Effect of Fuel Choice on the Aqueous Combustion Synthesis of Lanthanum Ferrite and Lanthanum Manganite

2010 
High-surface area, nanocrystalline powders of two closely related peroviskite oxides, LaFeO3 and LaMnO3, were produced by aqueous combustion synthesis using two different fuels. LaMnO3 powders synthesized using glycine fuel had a higher surface area and a smaller crystallite size than when synthesized using ethylene glycol fuel. However, the opposite was observed for LaFeO3 powders, where a higher surface area and a smaller crystallite size was obtained using ethylene glycol. The effect of the fuel type on the powder properties was attributed to the combustion characteristics, such as the rate of temperature increase and maximum measured temperature, and the mode of combustion synthesis. The lower surface area LaFeO3 and LaMnO3 powders had higher rates of temperature increase, which is characteristic of a volume combustion synthesis mode.
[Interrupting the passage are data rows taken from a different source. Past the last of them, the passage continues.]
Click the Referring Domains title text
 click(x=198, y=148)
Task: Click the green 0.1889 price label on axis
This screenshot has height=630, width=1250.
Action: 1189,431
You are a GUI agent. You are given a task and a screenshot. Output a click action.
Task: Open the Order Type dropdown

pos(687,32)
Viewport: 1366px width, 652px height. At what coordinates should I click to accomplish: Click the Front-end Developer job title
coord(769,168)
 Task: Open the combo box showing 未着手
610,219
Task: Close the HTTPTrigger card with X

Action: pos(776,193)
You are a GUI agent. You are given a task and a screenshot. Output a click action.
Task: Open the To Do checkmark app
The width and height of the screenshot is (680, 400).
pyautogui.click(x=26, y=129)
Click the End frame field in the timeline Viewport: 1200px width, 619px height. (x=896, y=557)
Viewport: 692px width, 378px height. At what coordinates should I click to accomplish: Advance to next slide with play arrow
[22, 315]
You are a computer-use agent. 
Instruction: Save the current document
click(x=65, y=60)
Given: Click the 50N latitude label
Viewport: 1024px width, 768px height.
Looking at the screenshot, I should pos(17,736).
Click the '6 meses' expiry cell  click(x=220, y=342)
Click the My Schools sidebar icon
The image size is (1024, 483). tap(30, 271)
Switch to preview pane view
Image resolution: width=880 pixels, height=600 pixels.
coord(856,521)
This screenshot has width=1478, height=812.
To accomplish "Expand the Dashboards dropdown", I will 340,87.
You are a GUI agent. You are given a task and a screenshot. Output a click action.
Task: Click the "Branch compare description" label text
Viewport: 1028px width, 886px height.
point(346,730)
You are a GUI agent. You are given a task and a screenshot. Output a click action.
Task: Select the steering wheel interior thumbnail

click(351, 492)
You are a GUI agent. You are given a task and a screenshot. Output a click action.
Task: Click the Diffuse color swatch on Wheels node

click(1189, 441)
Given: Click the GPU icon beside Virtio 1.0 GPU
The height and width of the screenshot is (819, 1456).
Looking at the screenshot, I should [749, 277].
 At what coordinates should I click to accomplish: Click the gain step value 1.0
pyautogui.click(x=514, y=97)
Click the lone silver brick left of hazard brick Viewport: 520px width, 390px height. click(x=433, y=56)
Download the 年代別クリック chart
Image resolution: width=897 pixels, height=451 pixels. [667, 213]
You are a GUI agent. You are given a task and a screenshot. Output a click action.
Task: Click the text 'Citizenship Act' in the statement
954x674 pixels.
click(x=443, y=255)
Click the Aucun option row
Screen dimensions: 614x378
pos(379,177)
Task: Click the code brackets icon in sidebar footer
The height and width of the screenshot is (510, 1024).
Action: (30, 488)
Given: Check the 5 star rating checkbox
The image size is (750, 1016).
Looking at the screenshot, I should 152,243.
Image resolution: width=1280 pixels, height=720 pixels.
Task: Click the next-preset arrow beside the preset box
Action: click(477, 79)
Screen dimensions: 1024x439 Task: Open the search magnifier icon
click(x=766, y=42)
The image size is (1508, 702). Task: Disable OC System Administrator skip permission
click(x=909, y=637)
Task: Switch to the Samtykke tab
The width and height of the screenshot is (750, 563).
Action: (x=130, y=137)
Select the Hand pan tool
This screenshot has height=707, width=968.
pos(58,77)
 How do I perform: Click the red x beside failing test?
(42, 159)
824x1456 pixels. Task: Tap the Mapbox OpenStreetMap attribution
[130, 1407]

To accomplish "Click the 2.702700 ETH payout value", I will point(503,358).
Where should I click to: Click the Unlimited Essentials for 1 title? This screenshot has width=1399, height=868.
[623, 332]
The high-surface area LaFeO3 powder produced using ethylene glycol fuel, in contrast, had a lower rate of temperature increase, representative of a self-propagating high-temperature synthesis mode. Differential thermal analysis showed that the mode of combustion correlated to the delayed reaction of the iron nitrate oxidizer with the ethylene glycol fuel. For the combustion synthesis of multication complex oxides, each fuel–oxidizer reaction is important for predicting the combustion characteristics and the resulting powder properties.